====== Document extract
1956 maritime patrol flying boat model by Beriev

The Beriev Be-10, also known as Izdelye M, (NATO reporting name: Mallow) was a twin engined, turbojet powered, flying-boat, patrol bomber built by the Soviet Union from 1955. The Be-10 is sometimes referred to as the M-10, though this designation is believed to apply only to the modified Be-10 that established 12 FAI world records in 1961, Bort no. 40 Yellow, still holding class records for speed and altitude.

==Design and development==
The Be-10 was designed in response to Council of Ministers of the Soviet Union directive No.2622-1105ss which called for a turbojet-powered flying boat for open-sea reconnaissance, bombing, torpedo attack and mine-laying. Stipulated performance was to include a maximum speed of 950 to 1000 km/h and the ability to operate in wave heights of 1.5 m at wind speeds up to 20 m/s with submission for state acceptance trials in November 1955.

OKB-49, under the leadership of Gheorgiy M. Beriev took up the challenge of designing and building the izdeliye M (Beriev OKB in-house designation), approval to proceed with prototype manufacture was received in mid-1954, but OKB-49 did not have facilities to build the prototype, so this was performed at the nearby GAZ no.89 (Gosudarstvenny Aviatsionnyy Zavod – state aviation plant/factory), also known as TMZD (Taganrogskiy Mashinostroitel'nyy Zavod imeeni Dimitrova – Taganrog Machinery Plant named after Gheorgi Dimitrov).

Beriev realised that the Be-10 would be ready for trials during the winter of 1955, but Taganrog, where the OKB was located, is ice-bound in winter, so an alternative site was chosen at Gelendzhik on the Black Sea coast, which is clear of ice all year round. The completed components of the first prototype were transported to Gelendzhik where they were assembled and trials begun on 20 December 1955. Initial ground running of the engines revealed potentially disastrous vibration of the rear fuselage, which caused cracking of skin and structural components as well as loosening nuts and fasteners, also the fracture of pipeline and wiring loom support brackets. To reduce the vibration caused by the jet exhaust, the jet-pipes were splayed outboard by a further 3° to 6°. The prototype also underwent trial installation of raised extended air intakes to reduce water ingestion, but they were not adopted for in-service aircraft due to the degradation in performance.

After the first flight of the Be-10 on 20 June 1956, manufacturers flight testing lasted a total of 76 flights up to 20 October 1958, whence the prototype was submitted for state acceptance trials along with the first production aircraft. Anticipating that any deficiencies could be rectified during production or by modification, production of 27 examples for service with Soviet Naval Aviation (AV-MF) was authorised from 1958 to 1961.
============
Activity list —
(a) In the passage on the Beriev Be-10, on what date did the Be-10 make its first flight?
(b) Write out the passage on the Beriev Be-10 word for word, from "1956 maritime patrol" up to and including "speed and altitude.".
====== Records provided
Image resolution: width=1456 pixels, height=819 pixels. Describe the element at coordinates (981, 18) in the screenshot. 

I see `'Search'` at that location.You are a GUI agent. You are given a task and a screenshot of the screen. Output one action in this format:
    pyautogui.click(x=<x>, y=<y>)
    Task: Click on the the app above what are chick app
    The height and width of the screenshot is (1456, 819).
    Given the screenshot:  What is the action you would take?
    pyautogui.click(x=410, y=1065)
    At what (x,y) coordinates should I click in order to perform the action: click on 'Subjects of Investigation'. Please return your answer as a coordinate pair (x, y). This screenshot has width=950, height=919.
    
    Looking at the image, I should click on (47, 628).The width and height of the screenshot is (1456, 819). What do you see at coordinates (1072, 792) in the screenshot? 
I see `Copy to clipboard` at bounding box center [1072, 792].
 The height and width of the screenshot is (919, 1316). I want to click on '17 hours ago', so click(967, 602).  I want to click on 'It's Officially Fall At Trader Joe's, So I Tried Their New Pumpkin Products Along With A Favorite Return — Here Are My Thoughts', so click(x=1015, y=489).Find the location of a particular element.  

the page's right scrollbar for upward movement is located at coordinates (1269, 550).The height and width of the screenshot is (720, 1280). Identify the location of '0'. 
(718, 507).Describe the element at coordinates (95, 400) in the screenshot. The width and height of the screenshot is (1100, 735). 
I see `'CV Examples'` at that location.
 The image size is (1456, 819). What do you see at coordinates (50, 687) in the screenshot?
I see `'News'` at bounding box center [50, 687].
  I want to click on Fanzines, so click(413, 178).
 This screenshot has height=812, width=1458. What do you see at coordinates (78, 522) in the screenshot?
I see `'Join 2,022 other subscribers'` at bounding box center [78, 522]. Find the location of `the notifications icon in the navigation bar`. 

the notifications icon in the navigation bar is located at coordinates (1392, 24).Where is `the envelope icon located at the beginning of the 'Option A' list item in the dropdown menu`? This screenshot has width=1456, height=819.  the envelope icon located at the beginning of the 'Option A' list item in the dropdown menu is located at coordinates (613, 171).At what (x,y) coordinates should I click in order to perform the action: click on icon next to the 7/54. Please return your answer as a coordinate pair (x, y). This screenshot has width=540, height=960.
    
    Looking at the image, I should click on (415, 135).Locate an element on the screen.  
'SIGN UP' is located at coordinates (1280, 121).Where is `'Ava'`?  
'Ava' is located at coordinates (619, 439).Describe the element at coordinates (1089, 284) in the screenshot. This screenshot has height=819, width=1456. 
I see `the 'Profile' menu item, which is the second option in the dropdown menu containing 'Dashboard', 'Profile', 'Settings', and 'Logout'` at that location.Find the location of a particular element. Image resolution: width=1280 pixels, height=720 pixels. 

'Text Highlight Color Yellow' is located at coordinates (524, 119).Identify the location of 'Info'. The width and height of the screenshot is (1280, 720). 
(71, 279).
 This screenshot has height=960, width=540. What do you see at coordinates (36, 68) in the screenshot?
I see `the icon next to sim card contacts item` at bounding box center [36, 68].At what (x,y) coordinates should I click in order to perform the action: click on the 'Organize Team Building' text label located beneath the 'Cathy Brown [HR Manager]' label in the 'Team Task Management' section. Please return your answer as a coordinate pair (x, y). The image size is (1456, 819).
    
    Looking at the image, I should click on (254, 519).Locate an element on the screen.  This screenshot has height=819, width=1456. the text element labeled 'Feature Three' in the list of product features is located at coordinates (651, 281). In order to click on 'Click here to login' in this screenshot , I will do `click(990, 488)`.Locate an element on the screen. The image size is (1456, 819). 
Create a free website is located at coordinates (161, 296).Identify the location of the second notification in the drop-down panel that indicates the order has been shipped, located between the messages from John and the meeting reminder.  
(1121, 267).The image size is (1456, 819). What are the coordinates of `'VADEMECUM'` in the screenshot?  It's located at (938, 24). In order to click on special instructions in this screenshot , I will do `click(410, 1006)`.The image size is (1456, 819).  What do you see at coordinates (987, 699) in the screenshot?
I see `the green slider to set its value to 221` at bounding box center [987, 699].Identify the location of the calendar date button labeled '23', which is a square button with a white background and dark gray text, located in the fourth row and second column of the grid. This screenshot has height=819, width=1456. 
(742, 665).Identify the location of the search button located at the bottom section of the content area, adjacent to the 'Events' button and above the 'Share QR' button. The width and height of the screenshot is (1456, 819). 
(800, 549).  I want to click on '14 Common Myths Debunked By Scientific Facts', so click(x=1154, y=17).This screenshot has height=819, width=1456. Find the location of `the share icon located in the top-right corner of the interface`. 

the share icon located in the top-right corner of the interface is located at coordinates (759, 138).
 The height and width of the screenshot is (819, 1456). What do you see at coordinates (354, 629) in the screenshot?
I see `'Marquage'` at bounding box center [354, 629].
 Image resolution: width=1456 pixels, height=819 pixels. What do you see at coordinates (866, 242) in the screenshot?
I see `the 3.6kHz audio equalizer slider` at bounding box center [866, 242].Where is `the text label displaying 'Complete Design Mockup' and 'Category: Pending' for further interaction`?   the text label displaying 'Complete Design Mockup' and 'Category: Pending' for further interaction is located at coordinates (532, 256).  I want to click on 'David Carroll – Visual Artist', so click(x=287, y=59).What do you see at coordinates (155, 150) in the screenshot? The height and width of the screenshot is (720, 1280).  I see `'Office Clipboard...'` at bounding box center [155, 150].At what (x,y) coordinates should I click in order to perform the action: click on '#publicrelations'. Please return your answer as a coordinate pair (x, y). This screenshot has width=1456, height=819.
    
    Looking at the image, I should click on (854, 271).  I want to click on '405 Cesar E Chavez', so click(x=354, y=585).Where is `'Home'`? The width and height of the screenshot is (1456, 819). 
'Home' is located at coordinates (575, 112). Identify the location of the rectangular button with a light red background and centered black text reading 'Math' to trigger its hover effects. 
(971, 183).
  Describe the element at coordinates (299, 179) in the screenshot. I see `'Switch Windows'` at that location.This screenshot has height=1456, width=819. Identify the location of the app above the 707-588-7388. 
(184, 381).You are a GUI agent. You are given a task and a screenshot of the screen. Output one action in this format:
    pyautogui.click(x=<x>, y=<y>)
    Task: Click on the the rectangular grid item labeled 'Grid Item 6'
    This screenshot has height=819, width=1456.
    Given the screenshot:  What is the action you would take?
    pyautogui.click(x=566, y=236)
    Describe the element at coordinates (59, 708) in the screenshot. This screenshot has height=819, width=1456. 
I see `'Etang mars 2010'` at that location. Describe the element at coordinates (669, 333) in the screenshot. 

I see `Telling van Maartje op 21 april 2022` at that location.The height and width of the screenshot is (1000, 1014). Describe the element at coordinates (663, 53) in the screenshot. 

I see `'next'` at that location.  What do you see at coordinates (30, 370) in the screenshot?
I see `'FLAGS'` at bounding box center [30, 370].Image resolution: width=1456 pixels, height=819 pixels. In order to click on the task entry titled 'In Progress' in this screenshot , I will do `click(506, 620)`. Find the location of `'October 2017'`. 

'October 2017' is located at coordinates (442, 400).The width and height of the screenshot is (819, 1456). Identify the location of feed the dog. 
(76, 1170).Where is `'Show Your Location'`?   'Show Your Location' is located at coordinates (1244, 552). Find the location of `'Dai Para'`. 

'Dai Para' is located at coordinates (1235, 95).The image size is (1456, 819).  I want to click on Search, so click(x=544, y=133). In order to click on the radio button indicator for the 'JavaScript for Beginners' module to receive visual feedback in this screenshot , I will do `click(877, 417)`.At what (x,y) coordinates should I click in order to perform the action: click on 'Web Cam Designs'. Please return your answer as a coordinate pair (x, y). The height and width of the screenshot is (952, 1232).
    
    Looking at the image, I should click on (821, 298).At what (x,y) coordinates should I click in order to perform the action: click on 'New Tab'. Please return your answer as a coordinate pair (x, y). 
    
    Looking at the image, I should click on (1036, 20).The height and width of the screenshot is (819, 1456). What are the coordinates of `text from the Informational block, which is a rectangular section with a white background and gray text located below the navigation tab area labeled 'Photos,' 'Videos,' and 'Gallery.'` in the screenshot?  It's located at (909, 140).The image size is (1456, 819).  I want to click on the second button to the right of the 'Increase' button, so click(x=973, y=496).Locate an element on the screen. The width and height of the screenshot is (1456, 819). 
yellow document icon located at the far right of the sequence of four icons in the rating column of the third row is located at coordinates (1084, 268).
============
Results by task —
(a) 20 June 1956

(b)
1956 maritime patrol flying boat model by Beriev

The Beriev Be-10, also known as Izdelye M, (NATO reporting name: Mallow) was a twin engined, turbojet powered, flying-boat, patrol bomber built by the Soviet Union from 1955. The Be-10 is sometimes referred to as the M-10, though this designation is believed to apply only to the modified Be-10 that established 12 FAI world records in 1961, Bort no. 40 Yellow, still holding class records for speed and altitude.